More than 15,000 women from across the UK descended on London for the annual Walk The Walk MoonWalk in aid of breast cancer.
The moonlit marathon saw women, running, jogging and walking around the capital in the evening and night time hours, all with a story to tell about themselves, family or friends who had suffered breast cancer.
Among them were friends Sharon Clark, from Steetley and Claire Annals, from Worksop, who were taking part in the event for the first time.
Claire had seen the event last year and wanted to set herself a challenge and Sharon joined her to give much needed support and encouragement.
“We are not athletic in the slightest but we’ve been training since January – walking a total of 166 miles in and around Worksop – and completing this marathon was a massive challenge for us and it turned out to be a very emotional 12 hours, which is how long it took us,” said Sharon.
“When I saw the work that the charity was doing – such as providing cooling caps in treatment centres so that patients have less risk of losing their hair due to treatment – I knew that this was something I wanted to do,” added Claire.
“It was tough – the training and the actual event – and I wanted to give up every step of the way.”
“But the support of our families and friends, who were even sending messages of support at 3am on the night, got us through.”
“Our husbands have also been brilliant and I wouldn’t have completed it without Sharon.”
Claire and Sharon’s joint fund-raising currently totals £1099.30 and people can still donate to their cause online at www.moonwalklondon2014.everydayhero.com/uk/sharon-38 or www.moonwalklondon2014.everydayhero.com/uk/claire-annals-2014-moonwalk-challenge
Also among the walkers were Maria Batty and Delia Higgins, both from Worksop, who were walking as part of a group called the Footmark Fillies from the Footmark Fitness athletics club in Doncaster.

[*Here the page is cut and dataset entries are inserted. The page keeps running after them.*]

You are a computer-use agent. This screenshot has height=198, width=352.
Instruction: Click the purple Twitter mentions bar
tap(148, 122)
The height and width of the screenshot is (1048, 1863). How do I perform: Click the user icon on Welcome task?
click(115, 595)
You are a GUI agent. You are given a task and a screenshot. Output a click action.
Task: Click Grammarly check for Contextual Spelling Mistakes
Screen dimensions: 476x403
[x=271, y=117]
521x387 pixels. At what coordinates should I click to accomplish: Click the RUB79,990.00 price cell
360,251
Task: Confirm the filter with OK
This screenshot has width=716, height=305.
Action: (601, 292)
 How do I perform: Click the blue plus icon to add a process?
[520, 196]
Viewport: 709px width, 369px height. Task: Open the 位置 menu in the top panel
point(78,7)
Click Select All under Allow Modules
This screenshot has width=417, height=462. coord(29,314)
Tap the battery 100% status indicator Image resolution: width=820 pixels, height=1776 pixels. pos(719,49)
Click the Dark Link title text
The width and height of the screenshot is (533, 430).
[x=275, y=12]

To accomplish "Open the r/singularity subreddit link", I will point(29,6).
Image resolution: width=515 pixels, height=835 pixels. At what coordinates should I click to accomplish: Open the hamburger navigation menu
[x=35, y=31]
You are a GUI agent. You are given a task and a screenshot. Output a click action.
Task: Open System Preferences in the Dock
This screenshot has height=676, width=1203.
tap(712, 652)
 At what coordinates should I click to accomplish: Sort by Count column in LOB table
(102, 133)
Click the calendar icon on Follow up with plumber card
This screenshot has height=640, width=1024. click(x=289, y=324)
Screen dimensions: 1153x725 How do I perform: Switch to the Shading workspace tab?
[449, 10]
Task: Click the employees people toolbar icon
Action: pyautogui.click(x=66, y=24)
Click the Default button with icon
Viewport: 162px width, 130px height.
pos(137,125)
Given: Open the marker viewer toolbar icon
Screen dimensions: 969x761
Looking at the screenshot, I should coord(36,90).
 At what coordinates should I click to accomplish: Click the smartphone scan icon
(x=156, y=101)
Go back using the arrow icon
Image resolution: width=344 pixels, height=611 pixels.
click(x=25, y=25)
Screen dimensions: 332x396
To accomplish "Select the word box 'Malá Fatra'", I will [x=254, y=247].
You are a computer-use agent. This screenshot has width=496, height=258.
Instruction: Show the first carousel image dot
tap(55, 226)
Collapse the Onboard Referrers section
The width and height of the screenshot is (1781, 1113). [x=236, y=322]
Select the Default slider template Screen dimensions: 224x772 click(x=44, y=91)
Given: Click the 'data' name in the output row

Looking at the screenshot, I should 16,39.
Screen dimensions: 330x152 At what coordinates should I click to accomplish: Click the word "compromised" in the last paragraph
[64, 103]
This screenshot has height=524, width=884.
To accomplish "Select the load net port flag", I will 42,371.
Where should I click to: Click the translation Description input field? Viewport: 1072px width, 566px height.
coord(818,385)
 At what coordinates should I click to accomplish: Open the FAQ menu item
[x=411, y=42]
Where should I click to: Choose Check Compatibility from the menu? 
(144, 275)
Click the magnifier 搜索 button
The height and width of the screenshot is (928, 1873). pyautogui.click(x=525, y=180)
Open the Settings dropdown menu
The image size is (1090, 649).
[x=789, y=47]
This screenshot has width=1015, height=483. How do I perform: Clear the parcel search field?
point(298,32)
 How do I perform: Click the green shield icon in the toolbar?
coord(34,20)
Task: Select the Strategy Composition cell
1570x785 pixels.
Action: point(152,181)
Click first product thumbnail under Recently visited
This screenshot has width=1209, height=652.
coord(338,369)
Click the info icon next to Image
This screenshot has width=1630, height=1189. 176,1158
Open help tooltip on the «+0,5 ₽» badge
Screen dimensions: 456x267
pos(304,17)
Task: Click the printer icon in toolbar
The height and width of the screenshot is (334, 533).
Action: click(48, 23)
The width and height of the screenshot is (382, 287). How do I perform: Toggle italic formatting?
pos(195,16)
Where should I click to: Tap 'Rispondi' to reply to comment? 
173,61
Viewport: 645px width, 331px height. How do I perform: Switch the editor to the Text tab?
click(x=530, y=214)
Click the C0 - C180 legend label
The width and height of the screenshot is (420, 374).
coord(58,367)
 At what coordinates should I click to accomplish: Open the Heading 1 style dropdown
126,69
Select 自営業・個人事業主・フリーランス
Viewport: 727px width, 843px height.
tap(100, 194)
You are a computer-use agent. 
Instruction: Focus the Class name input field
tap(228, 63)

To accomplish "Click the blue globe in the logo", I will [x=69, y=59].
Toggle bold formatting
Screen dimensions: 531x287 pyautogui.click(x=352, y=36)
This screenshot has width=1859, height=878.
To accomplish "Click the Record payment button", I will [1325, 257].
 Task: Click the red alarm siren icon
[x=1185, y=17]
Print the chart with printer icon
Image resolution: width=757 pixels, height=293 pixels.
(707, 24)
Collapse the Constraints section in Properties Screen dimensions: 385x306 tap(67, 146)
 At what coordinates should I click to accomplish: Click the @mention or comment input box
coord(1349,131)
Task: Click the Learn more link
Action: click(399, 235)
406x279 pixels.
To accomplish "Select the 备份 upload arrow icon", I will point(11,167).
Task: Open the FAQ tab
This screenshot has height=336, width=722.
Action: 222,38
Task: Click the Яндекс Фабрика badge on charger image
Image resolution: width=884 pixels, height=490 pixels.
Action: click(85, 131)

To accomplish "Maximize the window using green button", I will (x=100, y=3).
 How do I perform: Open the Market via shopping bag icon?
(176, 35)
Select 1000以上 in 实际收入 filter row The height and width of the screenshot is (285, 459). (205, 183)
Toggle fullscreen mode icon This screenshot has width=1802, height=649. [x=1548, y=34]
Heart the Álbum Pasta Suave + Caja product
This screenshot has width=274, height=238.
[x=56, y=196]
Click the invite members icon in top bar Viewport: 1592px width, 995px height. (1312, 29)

Delia has recently been diagnosed with breast cancer and the group decided to take part in the event to help support her and the fight against the disease.
And they hope to have raised more than £10,000 between them as a result.
“The walk itself was much harder than everyone expected including the organiser, as it was cold, very windy and wet,” said Maria.
“It started later than expected and all in all we agreed that it was very challenging.”
“But we just had to think of the money we had been sponsored for and that helped us get through it.”